An eastbound train was pulling into the platform. Mallory could easily be on board before he got there.
Chadwick ran, kicked up a cloud of pigeons, took the stairs four at a time. He got into the terminal in time to hear the station manager yell, “Hey!” and see Mallory hurdle the turnstile.
Chadwick yelled, “She's mine!” and jumped the gate.
The BART manager yelled, “HEY!” with more outrage.

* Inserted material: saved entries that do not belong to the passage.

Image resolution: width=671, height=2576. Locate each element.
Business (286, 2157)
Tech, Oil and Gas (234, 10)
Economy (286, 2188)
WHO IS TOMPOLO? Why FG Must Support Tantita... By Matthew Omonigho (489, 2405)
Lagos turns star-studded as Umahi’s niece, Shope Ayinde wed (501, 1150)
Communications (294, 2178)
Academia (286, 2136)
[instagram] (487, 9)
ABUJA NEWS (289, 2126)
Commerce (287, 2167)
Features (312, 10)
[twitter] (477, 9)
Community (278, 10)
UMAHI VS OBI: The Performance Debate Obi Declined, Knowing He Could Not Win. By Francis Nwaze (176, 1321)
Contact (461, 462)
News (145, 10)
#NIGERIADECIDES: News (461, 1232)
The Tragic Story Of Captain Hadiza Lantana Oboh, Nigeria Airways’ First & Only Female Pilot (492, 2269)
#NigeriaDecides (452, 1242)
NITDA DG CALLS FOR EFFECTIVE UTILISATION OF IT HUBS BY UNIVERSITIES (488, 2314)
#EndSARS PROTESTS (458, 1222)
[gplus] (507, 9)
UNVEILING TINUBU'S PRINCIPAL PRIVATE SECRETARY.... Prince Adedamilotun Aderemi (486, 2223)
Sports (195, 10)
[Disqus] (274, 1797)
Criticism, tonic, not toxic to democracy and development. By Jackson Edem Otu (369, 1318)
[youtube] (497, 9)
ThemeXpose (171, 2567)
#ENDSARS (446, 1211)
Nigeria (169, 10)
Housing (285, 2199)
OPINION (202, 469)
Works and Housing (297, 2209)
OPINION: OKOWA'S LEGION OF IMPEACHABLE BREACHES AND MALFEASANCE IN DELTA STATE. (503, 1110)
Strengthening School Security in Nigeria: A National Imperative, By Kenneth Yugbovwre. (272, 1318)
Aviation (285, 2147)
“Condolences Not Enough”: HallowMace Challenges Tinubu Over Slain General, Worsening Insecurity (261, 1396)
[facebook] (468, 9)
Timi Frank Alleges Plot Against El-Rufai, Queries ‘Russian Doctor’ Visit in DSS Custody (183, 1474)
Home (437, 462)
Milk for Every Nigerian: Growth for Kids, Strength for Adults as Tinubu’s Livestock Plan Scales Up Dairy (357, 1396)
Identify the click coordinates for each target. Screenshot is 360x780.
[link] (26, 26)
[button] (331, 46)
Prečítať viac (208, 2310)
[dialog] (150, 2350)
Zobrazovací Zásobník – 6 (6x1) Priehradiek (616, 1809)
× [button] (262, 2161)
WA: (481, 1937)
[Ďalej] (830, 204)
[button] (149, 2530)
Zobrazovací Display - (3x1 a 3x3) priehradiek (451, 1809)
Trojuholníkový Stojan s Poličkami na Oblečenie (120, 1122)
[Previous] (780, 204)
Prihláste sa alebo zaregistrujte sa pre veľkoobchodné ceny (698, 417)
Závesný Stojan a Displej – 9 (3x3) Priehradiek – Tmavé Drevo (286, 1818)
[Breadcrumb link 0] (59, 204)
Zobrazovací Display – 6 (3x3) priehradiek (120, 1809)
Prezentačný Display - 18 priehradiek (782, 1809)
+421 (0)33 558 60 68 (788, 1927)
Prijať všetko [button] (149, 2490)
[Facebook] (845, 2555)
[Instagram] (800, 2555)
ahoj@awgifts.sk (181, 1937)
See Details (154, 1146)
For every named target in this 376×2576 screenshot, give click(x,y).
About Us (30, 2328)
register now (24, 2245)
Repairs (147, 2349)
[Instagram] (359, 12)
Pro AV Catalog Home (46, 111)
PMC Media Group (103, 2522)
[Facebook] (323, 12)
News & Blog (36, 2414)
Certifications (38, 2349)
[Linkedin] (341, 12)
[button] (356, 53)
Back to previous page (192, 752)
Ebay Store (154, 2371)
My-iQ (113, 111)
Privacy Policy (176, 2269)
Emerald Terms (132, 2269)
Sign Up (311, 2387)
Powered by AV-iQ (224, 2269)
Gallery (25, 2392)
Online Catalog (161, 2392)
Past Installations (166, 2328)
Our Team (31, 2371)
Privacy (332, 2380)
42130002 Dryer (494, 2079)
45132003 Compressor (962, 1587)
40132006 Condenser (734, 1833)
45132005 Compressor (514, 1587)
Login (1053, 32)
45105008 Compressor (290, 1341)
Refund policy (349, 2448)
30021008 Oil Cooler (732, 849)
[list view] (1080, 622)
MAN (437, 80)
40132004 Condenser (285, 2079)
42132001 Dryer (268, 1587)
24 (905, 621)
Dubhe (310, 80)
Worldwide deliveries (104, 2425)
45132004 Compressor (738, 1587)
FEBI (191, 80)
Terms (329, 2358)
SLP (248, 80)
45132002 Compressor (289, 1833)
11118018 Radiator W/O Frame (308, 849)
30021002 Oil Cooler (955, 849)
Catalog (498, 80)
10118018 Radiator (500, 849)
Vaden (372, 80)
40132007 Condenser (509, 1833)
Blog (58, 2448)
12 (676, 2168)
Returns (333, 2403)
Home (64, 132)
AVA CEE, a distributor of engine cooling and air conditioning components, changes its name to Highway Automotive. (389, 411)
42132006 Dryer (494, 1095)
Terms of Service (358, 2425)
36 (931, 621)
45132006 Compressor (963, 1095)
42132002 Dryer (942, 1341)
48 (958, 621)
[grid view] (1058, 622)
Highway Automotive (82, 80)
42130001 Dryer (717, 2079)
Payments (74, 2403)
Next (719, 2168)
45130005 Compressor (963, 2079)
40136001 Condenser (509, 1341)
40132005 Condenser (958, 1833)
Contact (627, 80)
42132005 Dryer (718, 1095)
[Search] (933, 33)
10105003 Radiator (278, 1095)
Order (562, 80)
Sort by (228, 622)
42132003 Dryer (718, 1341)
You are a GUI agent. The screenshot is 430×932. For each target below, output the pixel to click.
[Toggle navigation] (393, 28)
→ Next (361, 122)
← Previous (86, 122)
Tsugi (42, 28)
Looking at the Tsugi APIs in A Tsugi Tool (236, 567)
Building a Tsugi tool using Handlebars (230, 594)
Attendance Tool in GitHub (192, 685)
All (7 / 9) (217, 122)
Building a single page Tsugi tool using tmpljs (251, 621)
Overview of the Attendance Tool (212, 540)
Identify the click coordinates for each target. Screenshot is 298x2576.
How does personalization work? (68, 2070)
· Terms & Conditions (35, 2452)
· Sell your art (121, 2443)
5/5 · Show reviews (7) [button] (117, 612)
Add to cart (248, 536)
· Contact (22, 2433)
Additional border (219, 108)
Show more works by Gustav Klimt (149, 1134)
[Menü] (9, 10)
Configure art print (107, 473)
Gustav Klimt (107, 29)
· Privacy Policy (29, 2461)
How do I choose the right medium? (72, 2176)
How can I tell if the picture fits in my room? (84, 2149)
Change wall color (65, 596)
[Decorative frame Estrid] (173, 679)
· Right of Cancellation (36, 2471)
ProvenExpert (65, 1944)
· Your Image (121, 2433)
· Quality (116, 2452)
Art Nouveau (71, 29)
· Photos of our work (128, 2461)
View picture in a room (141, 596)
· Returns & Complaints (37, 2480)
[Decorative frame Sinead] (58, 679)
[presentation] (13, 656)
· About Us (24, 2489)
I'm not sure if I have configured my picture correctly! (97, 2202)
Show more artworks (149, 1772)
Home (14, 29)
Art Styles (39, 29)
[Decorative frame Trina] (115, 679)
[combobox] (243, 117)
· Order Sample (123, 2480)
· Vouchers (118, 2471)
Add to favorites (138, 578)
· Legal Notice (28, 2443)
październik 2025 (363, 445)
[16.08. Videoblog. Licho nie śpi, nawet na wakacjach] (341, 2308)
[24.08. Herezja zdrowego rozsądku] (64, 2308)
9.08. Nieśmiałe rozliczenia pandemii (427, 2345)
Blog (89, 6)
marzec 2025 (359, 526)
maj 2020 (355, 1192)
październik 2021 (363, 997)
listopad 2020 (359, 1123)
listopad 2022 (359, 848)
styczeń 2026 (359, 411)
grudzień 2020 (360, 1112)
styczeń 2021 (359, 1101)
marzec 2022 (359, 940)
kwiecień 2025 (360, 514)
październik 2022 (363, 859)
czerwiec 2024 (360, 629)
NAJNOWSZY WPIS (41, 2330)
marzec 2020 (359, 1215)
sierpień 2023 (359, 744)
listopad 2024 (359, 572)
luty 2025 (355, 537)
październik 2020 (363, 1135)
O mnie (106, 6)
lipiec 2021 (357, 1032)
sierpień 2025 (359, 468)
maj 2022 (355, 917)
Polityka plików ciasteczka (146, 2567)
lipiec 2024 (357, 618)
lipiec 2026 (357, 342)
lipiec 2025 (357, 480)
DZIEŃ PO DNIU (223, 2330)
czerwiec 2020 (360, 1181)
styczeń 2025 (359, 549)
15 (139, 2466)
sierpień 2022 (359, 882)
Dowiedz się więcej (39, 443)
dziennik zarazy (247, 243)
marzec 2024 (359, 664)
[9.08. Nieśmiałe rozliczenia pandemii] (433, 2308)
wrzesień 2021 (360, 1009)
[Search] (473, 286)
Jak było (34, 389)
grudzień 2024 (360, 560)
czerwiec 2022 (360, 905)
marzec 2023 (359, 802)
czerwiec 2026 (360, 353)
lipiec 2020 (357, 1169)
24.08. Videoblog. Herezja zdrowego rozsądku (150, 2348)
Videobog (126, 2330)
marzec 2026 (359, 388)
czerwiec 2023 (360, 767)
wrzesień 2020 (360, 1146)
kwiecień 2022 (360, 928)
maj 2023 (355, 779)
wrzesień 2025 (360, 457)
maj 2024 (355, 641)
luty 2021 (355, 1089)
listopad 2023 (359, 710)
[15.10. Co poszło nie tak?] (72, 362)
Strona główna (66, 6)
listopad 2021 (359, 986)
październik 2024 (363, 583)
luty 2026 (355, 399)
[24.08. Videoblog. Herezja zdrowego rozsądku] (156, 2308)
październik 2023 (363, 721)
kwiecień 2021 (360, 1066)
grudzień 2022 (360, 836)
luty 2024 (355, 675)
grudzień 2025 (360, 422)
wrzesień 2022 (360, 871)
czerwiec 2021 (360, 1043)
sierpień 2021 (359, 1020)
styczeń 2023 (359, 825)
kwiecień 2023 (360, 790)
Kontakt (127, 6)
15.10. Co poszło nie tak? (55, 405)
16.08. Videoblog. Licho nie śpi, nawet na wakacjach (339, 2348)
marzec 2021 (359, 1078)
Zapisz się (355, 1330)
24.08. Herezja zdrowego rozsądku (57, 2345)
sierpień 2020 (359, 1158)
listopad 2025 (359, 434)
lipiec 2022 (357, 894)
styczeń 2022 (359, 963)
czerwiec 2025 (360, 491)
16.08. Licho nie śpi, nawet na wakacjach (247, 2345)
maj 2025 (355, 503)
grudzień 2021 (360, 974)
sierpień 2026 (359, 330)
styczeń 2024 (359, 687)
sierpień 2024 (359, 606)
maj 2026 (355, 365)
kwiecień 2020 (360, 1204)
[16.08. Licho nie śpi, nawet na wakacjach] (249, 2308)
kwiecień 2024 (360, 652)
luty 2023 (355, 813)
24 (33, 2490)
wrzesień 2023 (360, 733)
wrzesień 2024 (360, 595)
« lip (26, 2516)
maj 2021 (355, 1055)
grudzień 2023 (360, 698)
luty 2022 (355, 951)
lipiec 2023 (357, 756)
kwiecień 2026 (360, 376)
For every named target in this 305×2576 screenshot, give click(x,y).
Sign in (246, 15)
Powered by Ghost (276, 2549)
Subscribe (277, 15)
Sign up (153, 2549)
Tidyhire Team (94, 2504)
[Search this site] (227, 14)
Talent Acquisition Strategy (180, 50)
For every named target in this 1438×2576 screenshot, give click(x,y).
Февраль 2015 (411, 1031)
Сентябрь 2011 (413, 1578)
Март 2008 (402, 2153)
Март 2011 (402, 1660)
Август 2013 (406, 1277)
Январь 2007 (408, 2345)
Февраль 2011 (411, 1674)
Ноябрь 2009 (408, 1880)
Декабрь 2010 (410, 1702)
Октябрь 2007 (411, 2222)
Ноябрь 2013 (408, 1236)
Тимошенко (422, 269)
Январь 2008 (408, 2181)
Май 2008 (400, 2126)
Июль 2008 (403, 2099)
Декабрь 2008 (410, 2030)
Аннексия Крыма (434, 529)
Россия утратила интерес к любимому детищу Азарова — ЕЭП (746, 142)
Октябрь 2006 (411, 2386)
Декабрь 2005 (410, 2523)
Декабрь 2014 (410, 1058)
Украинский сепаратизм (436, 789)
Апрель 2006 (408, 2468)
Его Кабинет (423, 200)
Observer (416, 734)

The escalators to the platform were all moving the wrong way. This was the evening commute—everybody coming back to Rockridge, not going out. Chadwick got up top, did a quick visual sweep. The wind and the cold were intense, the view stunning—hills streaked with fog, lights of houses like fairy glow; the Oakland-Berkeley flatlands spread out to the west, trickling to a point at the red and silver lights of the Bay Bridge; the Bay itself, an expanse of liquid aluminum.
Then he spotted Mallory—thirty yards down the platform, pounding on the closed doors of the train, trying to get in. She pried at the rubber seal with her fingers. The train slid away, pulling Mallory with it for a few feet before she stumbled backwards, cursing.